A report by Callahan-Lyon showed that due to limited scientific research available the human health effects of electronic cigarette’ vapor are inconclusive. Her review does cite that residue from e-cigarette cartridges (e-liquid) can remain on surfaces for weeks. When chemicals like tobacco-specific nitrosamine (TSNA) mix with nitrous oxide, non-users may become exposed to carcinogens through inhalation, skin contact, or accidental ingestion.39 TSNA is a carcinogenic chemical found in tobacco products. Since many cartridges are flavored with sweet flavors, children can mistake the e-liquid as liquid candy.
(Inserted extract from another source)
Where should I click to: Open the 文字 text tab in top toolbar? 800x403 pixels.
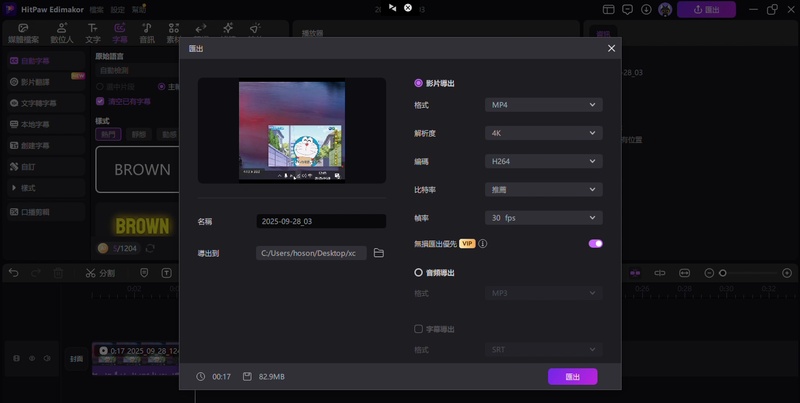click(x=92, y=33)
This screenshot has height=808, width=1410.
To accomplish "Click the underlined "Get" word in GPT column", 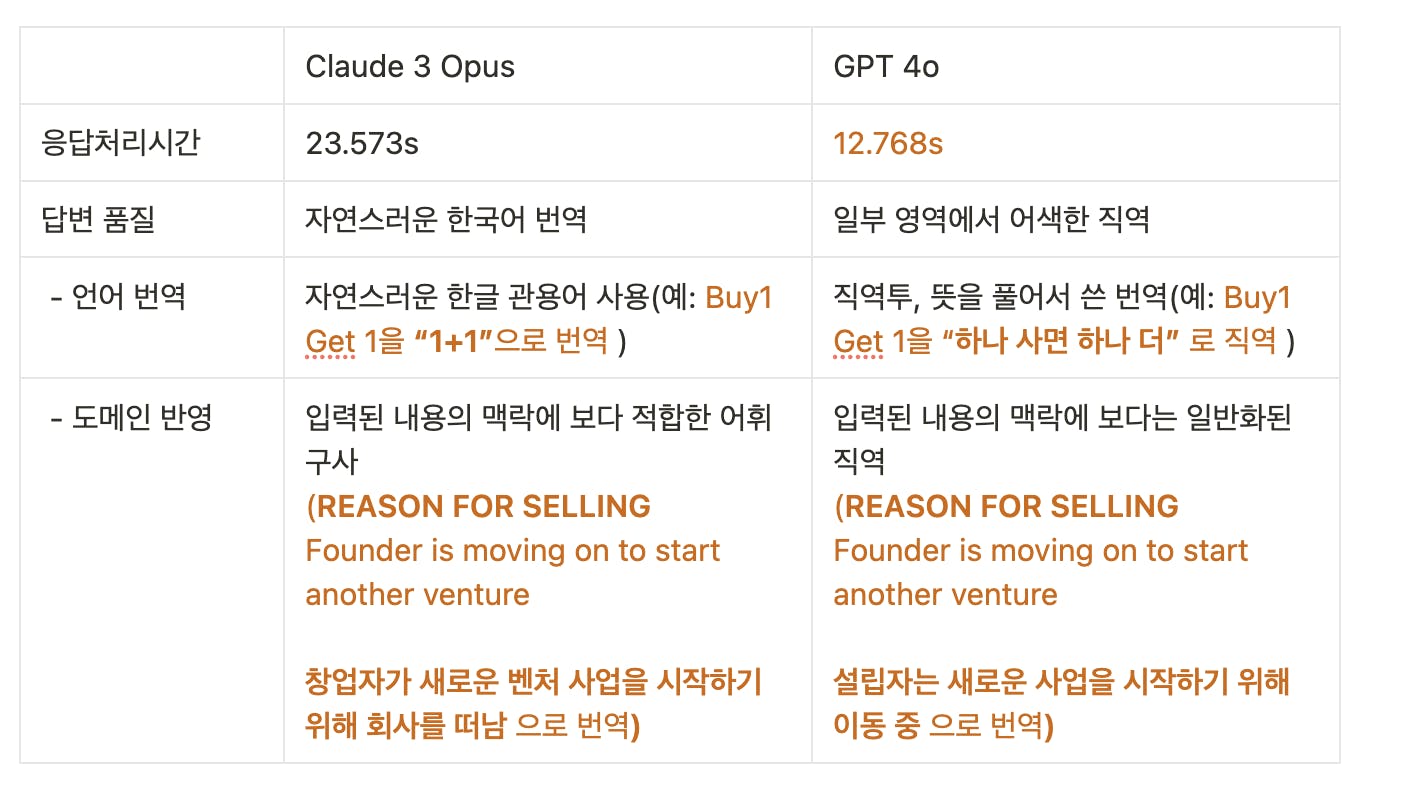I will click(858, 341).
These flavors include vanilla, strawberry, cantaloupe, chocolate flavored e-liquids. Exposure to aerosol from exhaled e-cigarettes is less harmful than from tobacco second hand cigarette smoke. Despite the lower levels of aerosolized TSNA, Callahan-Lyon finds that residues of nicotine remain on surfaces for longer periods of time thereby increasing exposure through dermal contact, lung inhalation, and ingestion. Czogala et al. supports Callahan-Lyon’s results stating that exhaled vapor from e-cigarette users do expose non-users to nicotine. However the amount of nicotine exhaled is significantly lower than regular cigarettes. Their study compared different brands of e-cigarettes and showed that they do emit significant amounts of nicotine, but did not emit significant amount of carbon dioxide and volatile organic compounds, which is found in traditional tobacco smoke. As of 2013, very little research had been done to show the correlation of e-cigarette vapors and the health of the most vulnerable population: women, children, and those with pre-existing health conditions.40 Their findings represent an ambiguity that many students and tobacco users must decipher for themselves. Are e-cigarettes bad for you? Or is it still a better alternative to traditional cigarettes. Though the question can be argued for both sides (for now), it still stands that nicotine, whether inhaled or in contact with the skin, should be avoided especially by children where high levels of nicotine contact can lead to systemic toxicity. And, it is known fact that second hand smoke can lead to COPD, whether it is bronchitis or asthma. Furthermore, studies do show that vaping tends to lead to other tobacco use among teens who use e-cigarettes.41 Further study and investigation will surely change people’s perspective as to the safety of this currently poorly regulated product.